Think of the old BI / DW model as something like a filing cabinet. A filing cabinet is a great system for holding folders containing documents. Anything you need to know is readily available and easily accessed — just as long as it is found in a document of the sort that fits easily into a folder.

Contrast the filing cabinet with a box of “junk” of the sort that tends to accumulate in garages and basements. There is all kinds of stuff in there — a photo album, an old radio, some VHS tapes, some paperback books, some programs from high school sports events, etc. Now these are all sources of information, too, but none of them really work with the filing cabinet model. Their data is all structured differently. If you have to use the filing cabinet for the information they contain, the best you are going to be able to do is a bunch of workarounds. For example, you can make a list of all the pictures in the photo album and then put that into the filing cabinet. How handy.

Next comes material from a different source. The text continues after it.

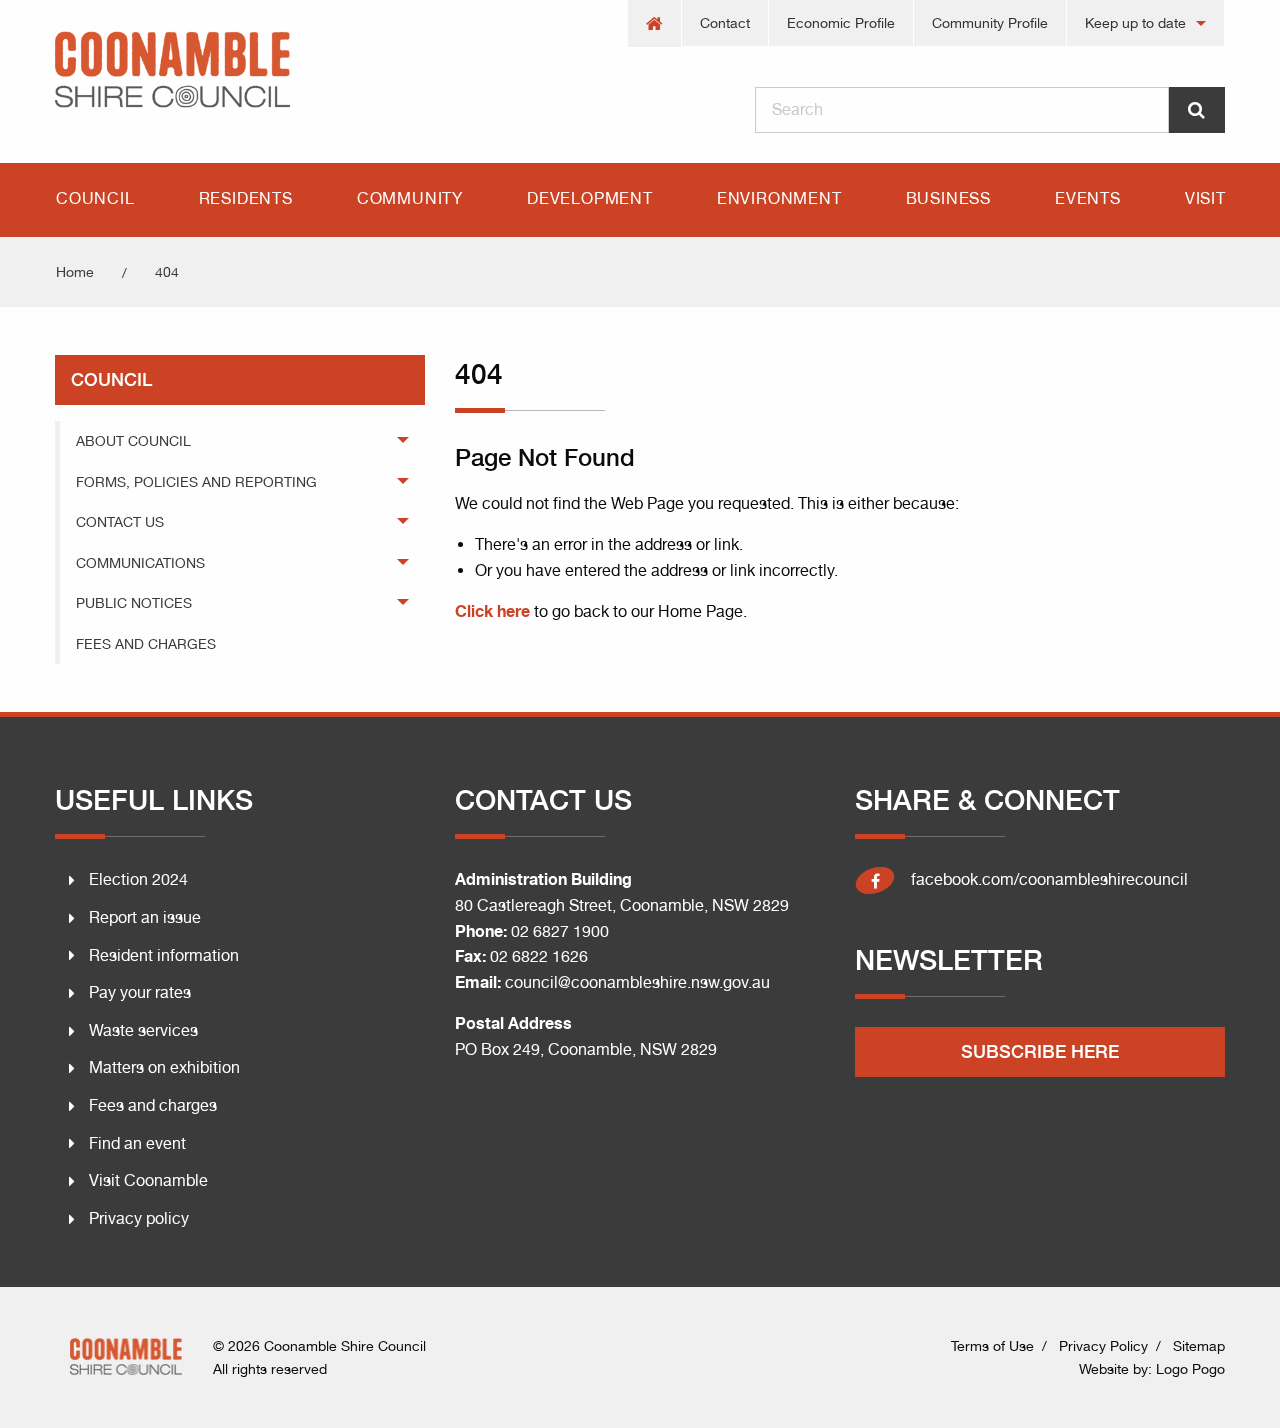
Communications (140, 563)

Unfortunately those kinds of workarounds make up the bulk of activity surrounding traditional BI / DW, especially when such techniques are applied to the “junk box” that is the multi-structured data environment that organizations must deal with today. Like the filing cabinet, traditional BI / DW is a high-friction environment requiring a lot of work for a relatively small amount of achievable benefit when applied to multi-structured data. All this prep work is done up front. Each time you need to add a question or change how you’re accessing the data, you end up back at square one having to do even more up-front work. And usually all this work is done by IT.

Platfora’s Big Data Analytics capability changes all that, creating a whole new workflow for data-driven analysis and decision-making.  Platfora is native to Hadoop, which provides access to 100% of the organization’s data, rather than the roughly 10% accessible by most traditional solutions. Platfora puts all of this data directly into the hands of data scientists and business users, enabling them to ask new questions iteratively. With Big Data Analytics, you can go from raw data – of any format or structure, and from any physical location – to actionable business insights in a day. Or less. The work is shifted from up-front cycles spent trying to make the information fit the available tools to an organic learning experience focused on the previously hidden drivers and behaviors that can make or break your business.

With Big Data Analytics, data scientists and business analysts (along with other business users) can now focus on business challenges, not technology issues and delays. The workflow of the traditional model was all about getting data into systems; the new workflow is all about getting insight into business.